Process: Poems

above: created in the women’s circle in the recovery center

In April of 2016 I took my first job out of counseling school. I had studied Expressive Arts Therapy, and I dreamed of offering space for people to express themselves through art, and music, and movement, and poetry.

The job I was offered was providing substance use disorder assessments for food stamp applicants.

No one wants to be in my office. It’s an indignity. The people who keep their appointments to see me are incredibly resolved. Many of my clients are homeless, most are transitioning from incarceration, and nearly all are angry. The assessment is a dull instrument, and often it feels that I am wielding it against them.

For the first few weeks, I went home too numb to cry.

Then a client came into my office and pushed the assessment aside, locked eyes with me, and proceeded to tell me why I was part of the problem.

She was right. I changed then, and instead of wielding my assessments like weapons I carried them lightly, setting them aside anytime there was a story that needed to be told.

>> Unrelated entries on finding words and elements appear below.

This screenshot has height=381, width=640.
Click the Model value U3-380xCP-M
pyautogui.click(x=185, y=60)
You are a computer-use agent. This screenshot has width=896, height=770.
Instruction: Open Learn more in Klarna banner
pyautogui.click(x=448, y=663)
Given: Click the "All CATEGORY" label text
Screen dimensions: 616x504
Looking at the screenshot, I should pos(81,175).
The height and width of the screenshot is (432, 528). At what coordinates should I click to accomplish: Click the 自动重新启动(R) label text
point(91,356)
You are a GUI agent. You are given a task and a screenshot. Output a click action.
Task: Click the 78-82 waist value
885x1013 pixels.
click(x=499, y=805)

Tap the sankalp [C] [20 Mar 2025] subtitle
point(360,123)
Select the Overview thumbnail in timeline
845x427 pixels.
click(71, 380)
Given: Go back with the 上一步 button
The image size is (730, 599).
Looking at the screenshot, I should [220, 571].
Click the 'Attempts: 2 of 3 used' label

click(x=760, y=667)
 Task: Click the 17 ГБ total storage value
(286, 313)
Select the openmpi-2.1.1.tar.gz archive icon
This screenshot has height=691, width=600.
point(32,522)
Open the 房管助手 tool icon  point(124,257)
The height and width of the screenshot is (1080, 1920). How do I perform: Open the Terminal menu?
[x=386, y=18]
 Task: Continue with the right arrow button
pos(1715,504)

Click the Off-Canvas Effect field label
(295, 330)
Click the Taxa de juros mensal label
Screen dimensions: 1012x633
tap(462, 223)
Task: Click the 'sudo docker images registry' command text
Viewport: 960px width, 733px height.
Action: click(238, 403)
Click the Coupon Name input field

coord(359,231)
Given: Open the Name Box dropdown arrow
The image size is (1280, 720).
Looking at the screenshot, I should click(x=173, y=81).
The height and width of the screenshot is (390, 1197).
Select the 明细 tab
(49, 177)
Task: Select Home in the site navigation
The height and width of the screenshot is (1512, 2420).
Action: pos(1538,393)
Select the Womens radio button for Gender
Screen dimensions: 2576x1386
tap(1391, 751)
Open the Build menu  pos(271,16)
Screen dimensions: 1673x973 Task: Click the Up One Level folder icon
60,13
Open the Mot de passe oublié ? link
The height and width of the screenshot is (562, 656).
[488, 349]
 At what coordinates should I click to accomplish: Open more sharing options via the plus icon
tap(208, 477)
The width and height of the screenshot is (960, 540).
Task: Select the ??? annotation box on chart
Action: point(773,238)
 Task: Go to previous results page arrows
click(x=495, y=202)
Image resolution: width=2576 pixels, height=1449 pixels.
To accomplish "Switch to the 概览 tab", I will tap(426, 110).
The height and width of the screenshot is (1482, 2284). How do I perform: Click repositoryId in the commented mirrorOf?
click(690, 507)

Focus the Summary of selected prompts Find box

There is always a story that needs to be told. One day a man walked into my office muttering to himself, shaking, eyes rolling. The minute he sat down it all fell away.

“No one messes with crazy,” he told me, in explanation.

Sometimes my clients’ stories are so heavy and heartbreaking that they cling to me like cobwebs, trailing after me when I walk home, too close to brush away. They cocoon me in a gray film that seems to filter out happiness. Sometimes I cannot understand how my clients even stand up beneath all of that pain.

So now, after my clients tell me their stories and go back to their lives, I sit quietly where they sit.  I close my eyes and feel what it is like to be in that chair. I let myself feel whatever lingers—frustration, sadness, laughter, hurt—and then I read over the assessment, choosing ten words that seem to leap out. Sitting in my client’s chair, I write a poem that incorporates these ten words.

I will never know what it is like to see through my clients’ eyes. These are my poems, using borrowed words. All I am trying to do is honor the interaction, to make sense of why we two people sat in a room together for one hour of our lives.


created in the women’s circle in the recovery center – Lissa Carter

2 thoughts on “Process: Poems

  1. What a unique way to aknowledge and celebrate the beautiful humanity in each person crossing our path.